Last month, while we visited Great Dixter, we got to see firsthand the process of succession planting that the late Christopher Lloyd and Head Gardener Fergus Garrett wrote about in their book titled Succession Planting for Year-round Pleasure. Immediately after our tour, our guide Rachael Dodd, got back to work arranging pots with students on the landing of the Lutyens Steps in the Blue Garden. Meanwhile, another group of students was working on making a planting shift in the garden.
Rachael, in the blue-checked shirt, was collaborating with two students on the best arrangement of pots. They were debating/discussing the best combinations of color, and more importantly texture, in the combinations of plants. I'm sure the size and shape of the pots also contributed to the equation. Several of the gardens, most notably the House Entrance, have elaborate pot plantings. It is an excellent way to experiment with combinations of plants because the pots are easily rearranged without disturbing the plants.
In the Blue Garden, another group of students was planting out annuals and shrubs into the garden itself. A series of planks was used to protect the lawn and to prevent the soil in the garden from becoming compacted. Lessons learned in pot arranging translate well into planting a mixed border.
Yet another gardener was working in Orchard Garden while were we at Great Dixter.

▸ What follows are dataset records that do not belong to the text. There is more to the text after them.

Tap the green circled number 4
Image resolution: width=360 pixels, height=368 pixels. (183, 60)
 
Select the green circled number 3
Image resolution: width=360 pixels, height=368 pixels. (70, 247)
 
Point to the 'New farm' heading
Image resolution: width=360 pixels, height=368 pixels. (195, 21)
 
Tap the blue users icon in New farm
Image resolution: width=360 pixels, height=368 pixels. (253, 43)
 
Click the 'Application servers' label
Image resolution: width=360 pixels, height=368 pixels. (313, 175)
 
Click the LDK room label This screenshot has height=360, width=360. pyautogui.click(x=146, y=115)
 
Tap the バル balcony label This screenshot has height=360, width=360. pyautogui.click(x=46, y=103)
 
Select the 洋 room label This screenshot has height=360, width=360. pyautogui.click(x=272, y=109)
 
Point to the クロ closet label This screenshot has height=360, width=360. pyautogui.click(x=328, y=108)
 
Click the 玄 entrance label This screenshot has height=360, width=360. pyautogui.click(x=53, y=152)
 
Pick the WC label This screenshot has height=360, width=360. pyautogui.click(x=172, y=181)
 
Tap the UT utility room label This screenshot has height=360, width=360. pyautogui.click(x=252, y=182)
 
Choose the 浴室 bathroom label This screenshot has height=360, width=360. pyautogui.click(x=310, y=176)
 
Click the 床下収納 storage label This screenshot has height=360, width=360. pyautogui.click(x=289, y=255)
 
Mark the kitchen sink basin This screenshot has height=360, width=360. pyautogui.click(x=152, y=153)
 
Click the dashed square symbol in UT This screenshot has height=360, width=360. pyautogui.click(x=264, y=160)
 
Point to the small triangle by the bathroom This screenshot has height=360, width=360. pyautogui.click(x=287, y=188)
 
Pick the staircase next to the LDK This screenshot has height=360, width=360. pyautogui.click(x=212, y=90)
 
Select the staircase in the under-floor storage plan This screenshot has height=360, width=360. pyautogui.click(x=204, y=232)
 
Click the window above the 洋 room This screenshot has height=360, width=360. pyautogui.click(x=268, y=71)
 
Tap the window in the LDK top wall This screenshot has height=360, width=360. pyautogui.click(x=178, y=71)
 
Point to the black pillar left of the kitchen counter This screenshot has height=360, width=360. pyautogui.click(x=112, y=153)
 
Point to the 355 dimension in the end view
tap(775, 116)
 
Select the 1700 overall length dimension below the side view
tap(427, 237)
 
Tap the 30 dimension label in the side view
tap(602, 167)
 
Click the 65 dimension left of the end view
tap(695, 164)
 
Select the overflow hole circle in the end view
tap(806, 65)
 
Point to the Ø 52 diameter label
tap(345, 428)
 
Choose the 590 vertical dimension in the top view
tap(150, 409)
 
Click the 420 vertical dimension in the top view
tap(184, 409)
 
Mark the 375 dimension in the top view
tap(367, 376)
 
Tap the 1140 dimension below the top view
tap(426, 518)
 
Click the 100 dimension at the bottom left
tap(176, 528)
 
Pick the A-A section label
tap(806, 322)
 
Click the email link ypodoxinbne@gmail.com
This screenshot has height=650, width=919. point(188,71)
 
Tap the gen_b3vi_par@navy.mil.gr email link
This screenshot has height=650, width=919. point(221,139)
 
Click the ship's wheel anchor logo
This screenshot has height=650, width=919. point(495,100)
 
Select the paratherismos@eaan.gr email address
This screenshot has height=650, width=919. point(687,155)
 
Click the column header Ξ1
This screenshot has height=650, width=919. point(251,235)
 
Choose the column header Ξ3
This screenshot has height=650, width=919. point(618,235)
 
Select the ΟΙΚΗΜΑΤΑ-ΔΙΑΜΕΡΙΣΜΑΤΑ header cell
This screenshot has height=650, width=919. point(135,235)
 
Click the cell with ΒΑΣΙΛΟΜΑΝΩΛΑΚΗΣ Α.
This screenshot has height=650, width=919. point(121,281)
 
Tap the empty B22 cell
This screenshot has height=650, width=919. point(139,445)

The Long Border is the best example of succession planting at Great Dixter. It is a long and very deep mixed border containing trees, shrubs, perennials, biennials, bulbs and tender annuals. The bones that Edwin Lutyens created around 1910-1913 are the perfect backdrop for the vibrant and ever-changing planting scheme for which Great Dixter is known. Below is the arrangement of pots at the Front Entrance to the house that were on display when we visited last month.
For me, the best part about Great Dixter is the energy of learning and experimentation that has been palpable during every visit I have made to Great Dixter. Fergus Garrett has carried on and enhanced Christopher Lloyd's legacy for education. The Great Dixter website says it best:
"Christopher Lloyd established the garden at Great Dixter as a place where young and old gardeners would meet and share their excitement for plants. His writing in both books and the press stimulated gardeners all around the world. Students come to Dixter to learn practical skills and develop a deeper understanding of the craft of traditional flower gardening. Fergus Garrett, Christopher’s friend and head gardener, continues his legacy, both in the borders at Great Dixter and through his work with students."